▸ EXERCISE BRIEF
Transcribe the data that follows, exactly and in full.
===
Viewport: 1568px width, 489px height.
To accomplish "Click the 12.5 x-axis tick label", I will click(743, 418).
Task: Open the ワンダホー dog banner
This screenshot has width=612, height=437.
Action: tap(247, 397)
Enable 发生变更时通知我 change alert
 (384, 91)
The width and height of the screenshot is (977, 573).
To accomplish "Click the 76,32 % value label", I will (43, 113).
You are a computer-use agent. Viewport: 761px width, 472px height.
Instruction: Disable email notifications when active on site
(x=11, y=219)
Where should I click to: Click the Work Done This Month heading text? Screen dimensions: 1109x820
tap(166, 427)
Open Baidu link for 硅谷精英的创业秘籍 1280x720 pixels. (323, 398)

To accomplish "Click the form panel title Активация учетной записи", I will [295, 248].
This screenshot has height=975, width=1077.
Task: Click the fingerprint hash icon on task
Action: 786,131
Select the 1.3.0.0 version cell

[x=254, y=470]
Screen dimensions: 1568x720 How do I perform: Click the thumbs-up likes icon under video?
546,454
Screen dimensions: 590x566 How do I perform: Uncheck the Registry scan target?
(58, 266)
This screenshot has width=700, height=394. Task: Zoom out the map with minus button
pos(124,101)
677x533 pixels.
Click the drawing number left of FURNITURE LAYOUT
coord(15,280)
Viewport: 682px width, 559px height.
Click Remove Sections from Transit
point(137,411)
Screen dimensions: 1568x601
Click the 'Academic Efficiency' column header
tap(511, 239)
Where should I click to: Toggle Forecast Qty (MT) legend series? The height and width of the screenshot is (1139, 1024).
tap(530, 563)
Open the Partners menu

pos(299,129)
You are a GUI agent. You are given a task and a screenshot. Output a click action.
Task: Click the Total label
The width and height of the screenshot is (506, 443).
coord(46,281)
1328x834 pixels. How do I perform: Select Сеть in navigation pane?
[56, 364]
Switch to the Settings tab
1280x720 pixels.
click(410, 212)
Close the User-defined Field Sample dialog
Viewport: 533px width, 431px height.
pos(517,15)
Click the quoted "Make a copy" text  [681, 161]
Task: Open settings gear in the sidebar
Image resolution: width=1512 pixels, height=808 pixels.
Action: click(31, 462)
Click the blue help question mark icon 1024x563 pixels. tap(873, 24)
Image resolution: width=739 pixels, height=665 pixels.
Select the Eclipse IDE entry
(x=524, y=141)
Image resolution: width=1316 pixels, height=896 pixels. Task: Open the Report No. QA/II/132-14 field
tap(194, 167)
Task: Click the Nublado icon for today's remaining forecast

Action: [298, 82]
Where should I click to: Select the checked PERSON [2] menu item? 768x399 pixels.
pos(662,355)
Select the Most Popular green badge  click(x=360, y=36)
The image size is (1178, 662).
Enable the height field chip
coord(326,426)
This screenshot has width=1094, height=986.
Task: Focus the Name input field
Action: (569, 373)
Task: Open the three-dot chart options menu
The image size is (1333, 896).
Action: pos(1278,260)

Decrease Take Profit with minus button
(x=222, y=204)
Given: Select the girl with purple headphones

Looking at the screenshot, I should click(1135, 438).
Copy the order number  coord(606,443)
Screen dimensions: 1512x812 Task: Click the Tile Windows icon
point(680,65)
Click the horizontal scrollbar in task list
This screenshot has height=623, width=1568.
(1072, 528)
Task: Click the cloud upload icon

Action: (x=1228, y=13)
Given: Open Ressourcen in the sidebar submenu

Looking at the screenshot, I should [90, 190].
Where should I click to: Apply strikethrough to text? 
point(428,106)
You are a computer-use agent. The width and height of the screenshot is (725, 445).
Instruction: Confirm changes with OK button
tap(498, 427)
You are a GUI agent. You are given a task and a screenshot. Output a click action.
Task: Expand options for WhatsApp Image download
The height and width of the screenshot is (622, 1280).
===
▸ TASK RESULT
Viewport: 1568px width, 489px height.
To accomplish "Click the 12.5 x-axis tick label", I will click(743, 418).
Task: Open the ワンダホー dog banner
This screenshot has width=612, height=437.
Action: tap(247, 397)
Enable 发生变更时通知我 change alert
 (384, 91)
The width and height of the screenshot is (977, 573).
To accomplish "Click the 76,32 % value label", I will (43, 113).
You are a computer-use agent. Viewport: 761px width, 472px height.
Instruction: Disable email notifications when active on site
(x=11, y=219)
Where should I click to: Click the Work Done This Month heading text? Screen dimensions: 1109x820
tap(166, 427)
Open Baidu link for 硅谷精英的创业秘籍 1280x720 pixels. (323, 398)

To accomplish "Click the form panel title Активация учетной записи", I will [295, 248].
This screenshot has height=975, width=1077.
Task: Click the fingerprint hash icon on task
Action: 786,131
Select the 1.3.0.0 version cell

[x=254, y=470]
Screen dimensions: 1568x720 How do I perform: Click the thumbs-up likes icon under video?
546,454
Screen dimensions: 590x566 How do I perform: Uncheck the Registry scan target?
(58, 266)
This screenshot has width=700, height=394. Task: Zoom out the map with minus button
pos(124,101)
677x533 pixels.
Click the drawing number left of FURNITURE LAYOUT
coord(15,280)
Viewport: 682px width, 559px height.
Click Remove Sections from Transit
point(137,411)
Screen dimensions: 1568x601
Click the 'Academic Efficiency' column header
tap(511, 239)
Where should I click to: Toggle Forecast Qty (MT) legend series? The height and width of the screenshot is (1139, 1024).
tap(530, 563)
Open the Partners menu

pos(299,129)
You are a GUI agent. You are given a task and a screenshot. Output a click action.
Task: Click the Total label
The width and height of the screenshot is (506, 443).
coord(46,281)
1328x834 pixels. How do I perform: Select Сеть in navigation pane?
[56, 364]
Switch to the Settings tab
1280x720 pixels.
click(410, 212)
Close the User-defined Field Sample dialog
Viewport: 533px width, 431px height.
pos(517,15)
Click the quoted "Make a copy" text  [681, 161]
Task: Open settings gear in the sidebar
Image resolution: width=1512 pixels, height=808 pixels.
Action: click(31, 462)
Click the blue help question mark icon 1024x563 pixels. tap(873, 24)
Image resolution: width=739 pixels, height=665 pixels.
Select the Eclipse IDE entry
(x=524, y=141)
Image resolution: width=1316 pixels, height=896 pixels. Task: Open the Report No. QA/II/132-14 field
tap(194, 167)
Task: Click the Nublado icon for today's remaining forecast

Action: [298, 82]
Where should I click to: Select the checked PERSON [2] menu item? 768x399 pixels.
pos(662,355)
Select the Most Popular green badge  click(x=360, y=36)
The image size is (1178, 662).
Enable the height field chip
coord(326,426)
This screenshot has width=1094, height=986.
Task: Focus the Name input field
Action: (569, 373)
Task: Open the three-dot chart options menu
The image size is (1333, 896).
Action: pos(1278,260)

Decrease Take Profit with minus button
(x=222, y=204)
Given: Select the girl with purple headphones

Looking at the screenshot, I should click(1135, 438).
Copy the order number  coord(606,443)
Screen dimensions: 1512x812 Task: Click the Tile Windows icon
point(680,65)
Click the horizontal scrollbar in task list
This screenshot has height=623, width=1568.
(1072, 528)
Task: Click the cloud upload icon

Action: (x=1228, y=13)
Given: Open Ressourcen in the sidebar submenu

Looking at the screenshot, I should [90, 190].
Where should I click to: Apply strikethrough to text? 
point(428,106)
You are a computer-use agent. The width and height of the screenshot is (725, 445).
Instruction: Confirm changes with OK button
tap(498, 427)
You are a GUI agent. You are given a task and a screenshot. Output a click action.
Task: Expand options for WhatsApp Image download
The height and width of the screenshot is (622, 1280).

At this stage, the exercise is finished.